TASK TO COMPLETE:
Print each line once more, unchanged, from the line holding "[Share on Linkedin] (228, 1008)" to the end of the listing below.

==================================================

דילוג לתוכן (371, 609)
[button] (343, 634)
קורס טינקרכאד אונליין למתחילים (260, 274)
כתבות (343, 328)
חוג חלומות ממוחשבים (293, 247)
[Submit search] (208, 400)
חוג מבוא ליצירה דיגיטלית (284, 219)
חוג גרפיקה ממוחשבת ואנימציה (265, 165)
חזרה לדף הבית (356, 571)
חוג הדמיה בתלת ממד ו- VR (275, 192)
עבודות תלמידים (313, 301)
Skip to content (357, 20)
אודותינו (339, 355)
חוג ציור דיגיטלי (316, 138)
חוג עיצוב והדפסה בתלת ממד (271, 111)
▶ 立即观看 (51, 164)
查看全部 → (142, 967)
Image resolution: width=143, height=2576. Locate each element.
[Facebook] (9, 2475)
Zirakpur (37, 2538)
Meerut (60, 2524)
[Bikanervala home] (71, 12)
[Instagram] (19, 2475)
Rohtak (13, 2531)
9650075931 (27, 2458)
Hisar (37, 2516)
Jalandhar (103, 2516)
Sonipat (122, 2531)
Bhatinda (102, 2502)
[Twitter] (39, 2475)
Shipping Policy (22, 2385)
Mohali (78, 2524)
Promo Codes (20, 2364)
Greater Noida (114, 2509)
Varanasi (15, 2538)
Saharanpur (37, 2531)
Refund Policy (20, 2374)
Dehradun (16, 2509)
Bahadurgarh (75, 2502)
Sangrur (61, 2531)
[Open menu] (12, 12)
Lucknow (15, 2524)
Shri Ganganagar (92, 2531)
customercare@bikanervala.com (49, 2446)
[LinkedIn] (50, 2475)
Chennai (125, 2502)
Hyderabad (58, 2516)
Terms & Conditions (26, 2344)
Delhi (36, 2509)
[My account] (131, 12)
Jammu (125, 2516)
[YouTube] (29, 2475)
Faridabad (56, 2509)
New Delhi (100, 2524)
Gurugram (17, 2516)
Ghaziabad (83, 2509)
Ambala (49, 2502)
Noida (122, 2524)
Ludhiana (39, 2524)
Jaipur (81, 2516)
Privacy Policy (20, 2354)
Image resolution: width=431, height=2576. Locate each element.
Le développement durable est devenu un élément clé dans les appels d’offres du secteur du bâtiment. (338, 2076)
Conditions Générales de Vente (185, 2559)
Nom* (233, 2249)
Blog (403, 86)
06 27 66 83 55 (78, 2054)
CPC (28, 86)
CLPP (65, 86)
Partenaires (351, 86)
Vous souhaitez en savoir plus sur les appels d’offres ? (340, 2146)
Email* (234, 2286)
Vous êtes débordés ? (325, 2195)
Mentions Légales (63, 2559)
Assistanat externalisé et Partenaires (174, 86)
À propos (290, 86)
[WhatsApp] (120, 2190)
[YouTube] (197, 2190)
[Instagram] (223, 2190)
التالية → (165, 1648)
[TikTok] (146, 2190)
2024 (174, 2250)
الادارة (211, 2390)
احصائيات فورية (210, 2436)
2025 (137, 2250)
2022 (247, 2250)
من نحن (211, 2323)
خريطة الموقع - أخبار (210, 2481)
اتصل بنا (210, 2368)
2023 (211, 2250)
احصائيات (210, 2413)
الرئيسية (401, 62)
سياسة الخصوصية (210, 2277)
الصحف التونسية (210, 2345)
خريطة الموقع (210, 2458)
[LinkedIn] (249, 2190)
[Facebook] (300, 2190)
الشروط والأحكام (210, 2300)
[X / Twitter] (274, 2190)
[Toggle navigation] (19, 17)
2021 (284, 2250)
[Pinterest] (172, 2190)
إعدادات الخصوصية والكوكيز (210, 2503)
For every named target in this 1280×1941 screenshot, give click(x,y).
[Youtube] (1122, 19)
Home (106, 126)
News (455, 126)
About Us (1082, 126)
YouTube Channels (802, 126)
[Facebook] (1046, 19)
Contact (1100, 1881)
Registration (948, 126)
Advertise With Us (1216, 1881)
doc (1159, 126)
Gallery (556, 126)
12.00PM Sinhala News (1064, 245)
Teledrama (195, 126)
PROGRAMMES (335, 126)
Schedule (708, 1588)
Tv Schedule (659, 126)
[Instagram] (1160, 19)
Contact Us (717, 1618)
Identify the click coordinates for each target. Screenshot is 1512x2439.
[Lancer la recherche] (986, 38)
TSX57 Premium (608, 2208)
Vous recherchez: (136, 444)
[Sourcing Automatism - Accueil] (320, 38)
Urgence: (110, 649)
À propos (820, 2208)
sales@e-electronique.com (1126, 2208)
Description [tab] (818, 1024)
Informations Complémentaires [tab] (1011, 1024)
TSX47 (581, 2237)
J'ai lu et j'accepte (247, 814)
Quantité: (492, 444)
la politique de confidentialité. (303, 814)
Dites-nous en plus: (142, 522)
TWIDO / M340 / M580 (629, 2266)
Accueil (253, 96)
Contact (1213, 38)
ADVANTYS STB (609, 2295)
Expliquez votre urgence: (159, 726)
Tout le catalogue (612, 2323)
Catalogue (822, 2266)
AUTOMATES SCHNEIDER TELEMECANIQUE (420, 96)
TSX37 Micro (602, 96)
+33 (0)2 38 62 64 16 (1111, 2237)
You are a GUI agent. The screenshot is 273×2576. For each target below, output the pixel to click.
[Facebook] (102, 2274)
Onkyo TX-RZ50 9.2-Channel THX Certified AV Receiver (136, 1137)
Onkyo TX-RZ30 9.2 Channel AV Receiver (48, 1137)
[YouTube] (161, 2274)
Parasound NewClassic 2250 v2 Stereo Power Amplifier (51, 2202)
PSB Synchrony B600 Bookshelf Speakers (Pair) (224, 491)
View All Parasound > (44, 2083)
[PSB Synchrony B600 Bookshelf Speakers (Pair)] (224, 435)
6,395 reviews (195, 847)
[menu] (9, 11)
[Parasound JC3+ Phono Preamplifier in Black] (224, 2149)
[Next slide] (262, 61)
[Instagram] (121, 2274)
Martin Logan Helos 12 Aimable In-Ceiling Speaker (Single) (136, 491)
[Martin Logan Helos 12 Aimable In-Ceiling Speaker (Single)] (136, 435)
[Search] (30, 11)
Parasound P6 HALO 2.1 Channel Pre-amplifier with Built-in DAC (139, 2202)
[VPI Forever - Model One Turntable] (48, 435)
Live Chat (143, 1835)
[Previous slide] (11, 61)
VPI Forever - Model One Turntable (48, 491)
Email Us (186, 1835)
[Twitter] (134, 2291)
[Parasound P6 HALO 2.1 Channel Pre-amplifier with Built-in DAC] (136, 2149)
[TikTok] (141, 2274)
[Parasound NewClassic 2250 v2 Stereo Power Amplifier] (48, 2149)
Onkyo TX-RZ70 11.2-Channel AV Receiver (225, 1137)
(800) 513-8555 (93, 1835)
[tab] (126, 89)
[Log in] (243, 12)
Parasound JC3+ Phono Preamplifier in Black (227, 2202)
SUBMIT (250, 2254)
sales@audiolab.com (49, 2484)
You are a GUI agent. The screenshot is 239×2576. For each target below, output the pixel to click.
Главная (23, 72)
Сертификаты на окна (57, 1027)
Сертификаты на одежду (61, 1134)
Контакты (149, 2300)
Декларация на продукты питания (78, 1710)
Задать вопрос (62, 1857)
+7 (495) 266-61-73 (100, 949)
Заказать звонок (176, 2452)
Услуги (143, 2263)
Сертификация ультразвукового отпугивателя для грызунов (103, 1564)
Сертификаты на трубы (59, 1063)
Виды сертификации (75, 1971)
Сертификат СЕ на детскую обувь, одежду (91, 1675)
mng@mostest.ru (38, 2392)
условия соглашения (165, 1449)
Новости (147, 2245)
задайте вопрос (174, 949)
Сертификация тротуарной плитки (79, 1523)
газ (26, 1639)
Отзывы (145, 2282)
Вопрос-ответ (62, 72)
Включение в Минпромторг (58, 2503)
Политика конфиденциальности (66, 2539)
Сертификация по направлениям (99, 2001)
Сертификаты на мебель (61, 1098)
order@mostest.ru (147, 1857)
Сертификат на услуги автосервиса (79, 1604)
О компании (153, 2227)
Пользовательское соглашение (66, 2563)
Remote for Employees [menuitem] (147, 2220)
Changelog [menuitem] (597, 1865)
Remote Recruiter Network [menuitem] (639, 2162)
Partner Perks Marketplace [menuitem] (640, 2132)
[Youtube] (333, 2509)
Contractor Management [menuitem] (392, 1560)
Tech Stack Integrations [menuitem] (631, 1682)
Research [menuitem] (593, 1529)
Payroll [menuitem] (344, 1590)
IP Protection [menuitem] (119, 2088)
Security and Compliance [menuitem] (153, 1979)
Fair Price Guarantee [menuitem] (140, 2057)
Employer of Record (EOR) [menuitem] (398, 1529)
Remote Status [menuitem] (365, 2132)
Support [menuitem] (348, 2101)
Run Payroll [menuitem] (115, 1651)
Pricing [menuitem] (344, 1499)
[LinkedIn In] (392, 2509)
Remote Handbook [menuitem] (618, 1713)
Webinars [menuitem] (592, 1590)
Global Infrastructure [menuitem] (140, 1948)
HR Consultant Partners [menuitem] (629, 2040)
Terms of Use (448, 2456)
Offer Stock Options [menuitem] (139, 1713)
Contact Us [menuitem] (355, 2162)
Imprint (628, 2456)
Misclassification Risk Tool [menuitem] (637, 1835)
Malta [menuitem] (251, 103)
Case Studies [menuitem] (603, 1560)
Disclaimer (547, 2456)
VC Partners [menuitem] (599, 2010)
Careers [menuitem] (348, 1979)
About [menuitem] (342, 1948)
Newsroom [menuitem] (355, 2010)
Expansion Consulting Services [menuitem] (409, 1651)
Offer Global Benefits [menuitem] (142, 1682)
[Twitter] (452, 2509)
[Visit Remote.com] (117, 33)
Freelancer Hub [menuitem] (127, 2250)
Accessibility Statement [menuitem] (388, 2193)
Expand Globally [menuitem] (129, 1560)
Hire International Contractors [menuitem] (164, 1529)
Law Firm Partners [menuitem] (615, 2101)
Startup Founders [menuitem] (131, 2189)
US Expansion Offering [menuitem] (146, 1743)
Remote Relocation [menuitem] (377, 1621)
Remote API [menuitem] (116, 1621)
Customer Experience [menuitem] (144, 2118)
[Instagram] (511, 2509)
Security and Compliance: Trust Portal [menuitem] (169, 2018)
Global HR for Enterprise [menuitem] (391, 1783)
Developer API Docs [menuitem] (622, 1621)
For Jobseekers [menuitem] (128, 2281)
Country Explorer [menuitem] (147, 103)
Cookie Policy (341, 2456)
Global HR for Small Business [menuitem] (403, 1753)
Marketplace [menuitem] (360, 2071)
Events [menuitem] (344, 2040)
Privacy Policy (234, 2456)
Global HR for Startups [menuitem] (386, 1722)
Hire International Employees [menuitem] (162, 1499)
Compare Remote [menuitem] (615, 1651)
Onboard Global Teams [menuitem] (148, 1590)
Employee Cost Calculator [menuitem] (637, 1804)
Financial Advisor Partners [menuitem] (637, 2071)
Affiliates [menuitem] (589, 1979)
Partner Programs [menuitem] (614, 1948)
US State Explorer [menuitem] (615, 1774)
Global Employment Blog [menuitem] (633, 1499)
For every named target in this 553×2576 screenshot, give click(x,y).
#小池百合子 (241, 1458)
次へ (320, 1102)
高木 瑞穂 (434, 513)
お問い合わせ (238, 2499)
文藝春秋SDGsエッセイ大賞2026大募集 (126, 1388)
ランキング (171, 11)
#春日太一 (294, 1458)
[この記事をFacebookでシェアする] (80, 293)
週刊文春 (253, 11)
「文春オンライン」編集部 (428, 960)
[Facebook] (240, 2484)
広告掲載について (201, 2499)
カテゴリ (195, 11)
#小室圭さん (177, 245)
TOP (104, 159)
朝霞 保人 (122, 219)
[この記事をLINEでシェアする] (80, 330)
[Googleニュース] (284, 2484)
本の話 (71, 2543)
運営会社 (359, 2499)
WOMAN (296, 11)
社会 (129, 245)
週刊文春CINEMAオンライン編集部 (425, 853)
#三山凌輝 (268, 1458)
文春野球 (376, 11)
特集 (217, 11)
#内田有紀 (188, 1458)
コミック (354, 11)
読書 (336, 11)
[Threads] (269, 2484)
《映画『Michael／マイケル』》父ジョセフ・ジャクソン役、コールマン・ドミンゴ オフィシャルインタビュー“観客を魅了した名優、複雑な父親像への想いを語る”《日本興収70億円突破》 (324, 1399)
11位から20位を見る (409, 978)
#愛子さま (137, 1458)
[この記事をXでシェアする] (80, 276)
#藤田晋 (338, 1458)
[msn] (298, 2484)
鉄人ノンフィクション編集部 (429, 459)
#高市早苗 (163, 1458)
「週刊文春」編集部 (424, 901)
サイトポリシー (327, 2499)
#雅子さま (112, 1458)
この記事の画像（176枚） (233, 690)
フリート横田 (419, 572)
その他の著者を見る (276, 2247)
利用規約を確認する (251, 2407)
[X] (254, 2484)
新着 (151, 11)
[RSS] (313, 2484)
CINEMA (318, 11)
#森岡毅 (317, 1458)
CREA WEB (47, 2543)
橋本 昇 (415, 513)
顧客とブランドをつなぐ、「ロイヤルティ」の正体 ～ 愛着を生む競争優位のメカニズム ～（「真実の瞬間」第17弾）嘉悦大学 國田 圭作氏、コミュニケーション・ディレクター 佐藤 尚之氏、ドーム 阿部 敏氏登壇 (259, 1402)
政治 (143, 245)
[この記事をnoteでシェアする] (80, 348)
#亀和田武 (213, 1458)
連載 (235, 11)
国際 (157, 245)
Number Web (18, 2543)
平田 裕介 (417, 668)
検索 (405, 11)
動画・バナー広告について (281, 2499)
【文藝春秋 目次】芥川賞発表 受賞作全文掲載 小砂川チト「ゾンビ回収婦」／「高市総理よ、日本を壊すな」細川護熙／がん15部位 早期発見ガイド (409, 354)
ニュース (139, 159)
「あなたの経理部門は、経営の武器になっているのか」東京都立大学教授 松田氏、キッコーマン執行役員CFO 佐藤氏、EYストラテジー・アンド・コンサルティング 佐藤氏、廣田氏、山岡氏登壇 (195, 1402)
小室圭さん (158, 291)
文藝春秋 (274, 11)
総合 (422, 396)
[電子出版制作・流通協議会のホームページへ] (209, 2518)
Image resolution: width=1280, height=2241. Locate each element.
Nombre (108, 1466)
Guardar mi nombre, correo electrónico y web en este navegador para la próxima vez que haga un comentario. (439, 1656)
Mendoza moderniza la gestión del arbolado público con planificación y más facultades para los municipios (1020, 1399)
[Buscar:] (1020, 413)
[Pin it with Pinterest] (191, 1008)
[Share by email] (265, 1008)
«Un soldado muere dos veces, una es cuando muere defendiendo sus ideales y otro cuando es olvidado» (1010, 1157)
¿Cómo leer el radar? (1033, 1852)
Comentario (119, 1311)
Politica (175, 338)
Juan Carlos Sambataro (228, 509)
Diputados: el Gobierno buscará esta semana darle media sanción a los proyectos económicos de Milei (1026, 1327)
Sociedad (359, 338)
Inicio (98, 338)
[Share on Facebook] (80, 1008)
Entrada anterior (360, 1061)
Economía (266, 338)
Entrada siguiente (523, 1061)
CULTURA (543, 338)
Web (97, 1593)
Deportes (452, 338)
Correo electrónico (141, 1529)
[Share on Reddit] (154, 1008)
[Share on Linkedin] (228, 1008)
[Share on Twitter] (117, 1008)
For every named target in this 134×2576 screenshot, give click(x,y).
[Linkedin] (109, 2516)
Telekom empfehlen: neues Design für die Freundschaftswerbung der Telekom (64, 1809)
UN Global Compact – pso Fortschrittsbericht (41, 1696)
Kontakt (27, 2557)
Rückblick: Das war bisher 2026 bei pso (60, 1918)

==================================================

EXERCISE RESPONSE:
[Share on Linkedin] (228, 1008)
[Share on Twitter] (117, 1008)
For every named target in this 134×2576 screenshot, give click(x,y).
[Linkedin] (109, 2516)
Telekom empfehlen: neues Design für die Freundschaftswerbung der Telekom (64, 1809)
UN Global Compact – pso Fortschrittsbericht (41, 1696)
Kontakt (27, 2557)
Rückblick: Das war bisher 2026 bei pso (60, 1918)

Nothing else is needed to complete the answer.